Like mosquitos, it is the female sandfly that bites us for the blood meal that she needs to make her eggs.
Are they dangerous?
Besides resulting in highly irritating bites, in some places, some kinds of sandflies can trasmit leishmaniasis or sandfly fever. So far, I've not heard of this happening in Singapore.
How to deal with bites?
Scratching is not a good idea. It just gets itchier (in my experience) and the wound bleeds, gets infected and it is STILL itchy.
What works for me is to heat the bite with hot water, as hot as I can stand without getting second degree burns. Do this as regularly possible and the itch goes away in a few days instead of a few weeks. Chay Hoon swears by the hair-dryer treatment. In the office when, obviously, I can't put a hand under a hot shower, I just get hot water in my mug, put a spoon in it and then put the hot spoon against the bite. Ah...wonderful relief. But try not to do this infront of colleagues, especially if the bite is in an odd place.
In fact, as a standard routine, I try to douse all exposed skin with hot hot water as soon as possible after a field trip.
People have shared on the net lots of other treatments that worked for them. Some are in the links below.

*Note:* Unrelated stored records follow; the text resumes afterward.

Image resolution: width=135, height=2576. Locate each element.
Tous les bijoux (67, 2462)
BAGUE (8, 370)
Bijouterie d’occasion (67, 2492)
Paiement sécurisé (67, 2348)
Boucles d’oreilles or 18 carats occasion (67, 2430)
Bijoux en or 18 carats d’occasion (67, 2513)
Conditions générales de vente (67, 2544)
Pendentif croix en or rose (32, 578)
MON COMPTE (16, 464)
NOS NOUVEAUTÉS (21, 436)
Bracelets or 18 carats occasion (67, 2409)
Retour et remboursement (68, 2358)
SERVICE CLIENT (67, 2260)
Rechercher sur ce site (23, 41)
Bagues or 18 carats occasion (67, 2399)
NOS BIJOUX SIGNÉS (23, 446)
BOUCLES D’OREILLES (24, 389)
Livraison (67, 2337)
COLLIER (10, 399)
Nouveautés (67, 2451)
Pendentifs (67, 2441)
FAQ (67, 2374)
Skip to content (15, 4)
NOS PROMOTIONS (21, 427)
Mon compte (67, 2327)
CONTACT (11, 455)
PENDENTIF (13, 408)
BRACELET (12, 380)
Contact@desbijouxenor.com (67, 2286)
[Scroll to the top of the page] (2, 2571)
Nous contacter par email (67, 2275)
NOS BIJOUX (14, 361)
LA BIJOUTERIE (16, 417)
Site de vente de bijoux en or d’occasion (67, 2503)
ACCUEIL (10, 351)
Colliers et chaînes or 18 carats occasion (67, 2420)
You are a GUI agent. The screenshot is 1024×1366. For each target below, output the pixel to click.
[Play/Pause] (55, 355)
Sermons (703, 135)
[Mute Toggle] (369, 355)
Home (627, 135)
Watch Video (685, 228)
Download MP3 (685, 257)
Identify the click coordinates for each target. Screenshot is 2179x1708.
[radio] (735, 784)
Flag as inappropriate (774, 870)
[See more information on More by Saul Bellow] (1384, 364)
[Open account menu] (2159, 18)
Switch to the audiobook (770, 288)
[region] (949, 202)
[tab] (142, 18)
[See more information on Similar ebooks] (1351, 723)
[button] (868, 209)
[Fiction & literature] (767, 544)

How to avoid being bitten?
Don't go to places where the sandflies hang out. Like shores and other damp places.
OK, but IF we want to go the shores then how?
In my personal experience, sandflies tend to be more plentiful near the high water mark and near sea walls. Out on the reef flats, seagrass areas and sand flats, they are less plentiful. Although when there is no wind, they seems to be able to get out to you no matter where you are. They do seem to swarm in numbers at sunrise and sunset, but I have been bitten at all times of the day. Windy conditions tend to be more fly-free. And some shores appear to have seasonal infestations of them, e.g., Chek Jawa.
My personal bite-minimization approach
(I find there is no way to get zero bites):
- Cover all skin. I wear long pants, long sleeved shirt and bring a towel to cover the back of my neck. But they still inevitably get fingers and even the face.
- Stay away from the high shore and sea walls. If I do have to work in these places, I wear my thin raincoat which has super long sleeves and a hood. I'd rather sweat than deal with the bites.
- I don't apply repellent on field trips. They smell awful, they are sticky and get on all my gear. But mostly because they are toxic to marine life. And from the article below, it seems they are toxic to people too. I agree with sgkopi.com that the smell of repellent may actually attract the beasts.
- Ubin by sgkopi.com which has a photo of a really badly bitten foot. Ouch, I feel for the victim.
- Fishing Kaki Forum with experiences and remedies shared
- ExpatSingapore with more remedies shared
Just leave a comment on this post. Thanks!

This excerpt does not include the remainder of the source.